# WORK TO DO
1/ In the article on DISA and cloud computing, why does Rivera say DISA is well positioned? Answer in one to three sentences.
2/ Continue the article on DISA and cloud computing, starting after its last sentence, which describes the RACE portal going operational in late 2008.
::: EXCERPT TO READ
Cloud computing is the technology du jour in Washington. In December 2010, the Office of Management and Budget issued a 25-point plan to reform federal IT management. In announcing the plan, Federal CIO Vivek Kundra said agencies must adopt a cloud-first policy that requires them to move three applications to the cloud during the next 12 to 18 months.

However, DISA has been in front of the federal government’s recent cloud computing movement with programs that predate Kundra’s mandate by a few years.

“The 25 tenets that Mr. Kundra put out are in total synch with where the department is going,” said Alfred Rivera, DISA’s director of computing services. “The department has already been doing a lot of it in some form or fashion."

Cloud computing is the default approach to IT for federal agencies in an attempt to close the IT gap between the public and private sectors and reduce an estimated $20 billion of the government’s $80 billion in IT spending by moving to the cloud. With $2 billion budgeted for cloud programs, DOD ranks third behind the Homeland Security and Treasury departments in cloud computing spending, according to OMB.

“DISA is well positioned because we are agnostic by service and agency,” Rivera said. “We are focused at the enterprise infrastructure level, looking at the best interests of the whole department for both cloud and enterprise capabilities.”

Cloud computing could provide DOD with a more interoperable and portable environment for data and systems, Rivera said. With the right standards in place, the military services and defense agencies will be able to move to common services and platforms, he said. DOD must undergo brutal standardization if the department wants to become more efficient and robust in its infrastructure while also delivering significant cost savings, Rivera said.  

RACE to the cloud

Infrastructure as a service was one of DISA’s first implementations in the cloud, and it is considered one of the federal government's first forays into cloud computing. The Rapid Access Computing Environment (RACE), the agency’s private IaaS solution, went operational in late 2008 as a self-service provisioning Web portal, allowing DOD users to provision servers within a secure computing environment.
::::::
::: DATASET EXCERPT
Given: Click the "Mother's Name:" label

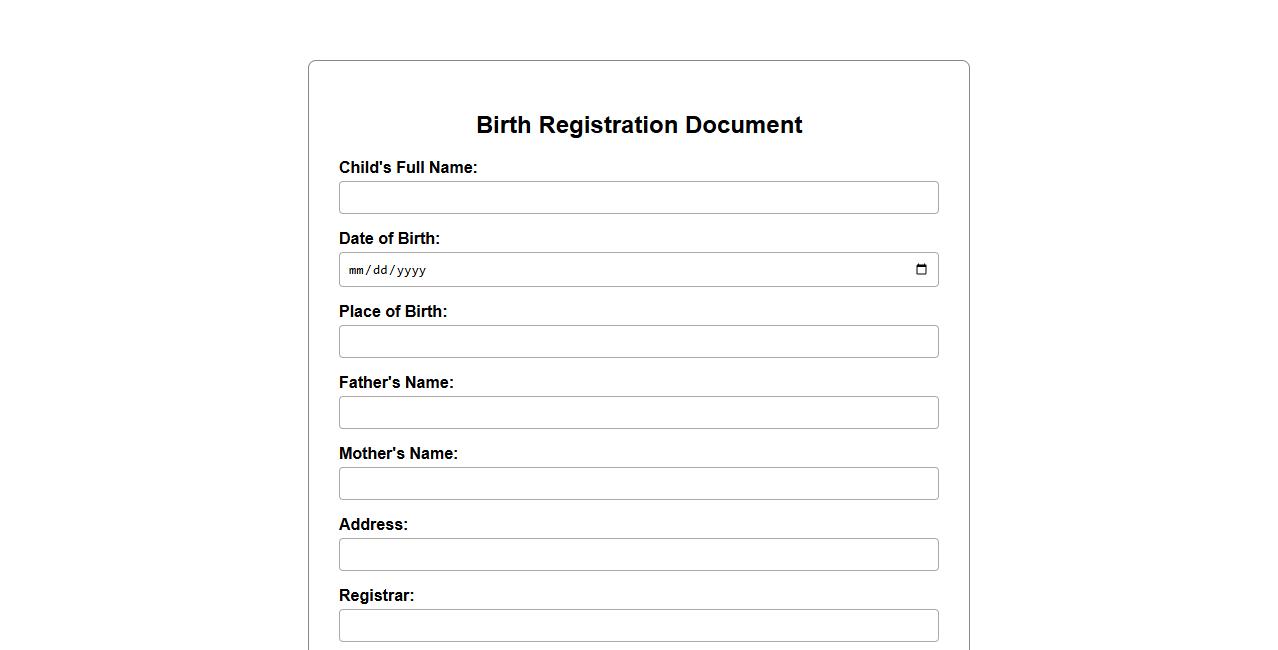Looking at the screenshot, I should click(398, 454).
::::::
# ANSWERS BELOW
1/ Rivera says DISA is well positioned because it is agnostic by service and agency. It works at the enterprise infrastructure level, looking at the best interests of the whole department for both cloud and enterprise capabilities.

2/
Before DISA implemented RACE, providing a dedicated server that used a traditional infrastructure took three to six weeks. With RACE, the time required to provision functional service space for users is 24 hours.

“We’ve been on the NIPRNet using RACE, providing that service, for several years now,” Rivera said. “This last year, we went live and got authority to operate on the SIPRNet. We are also in dialogue with other DOD customers on what opportunities we have to bring it on to the top-secret network.”

The RACE environment is used predominantly for development and testing. Hundreds of military applications, including command and control systems, convoy control systems, and satellite programs, have been developed and tested on RACE. However, DISA wants to see its DOD customers conduct the whole life cycle process on RACE, from development and testing to production.

RACE was prominently mentioned in the Federal Cloud Computing Strategy issued in February by Kundra’s office. According to the document, RACE has “redefined defense infrastructure from an asset management function to a service provisioning function” resulting in “improvements in efficiency, agility and innovation while maintaining strict security controls.”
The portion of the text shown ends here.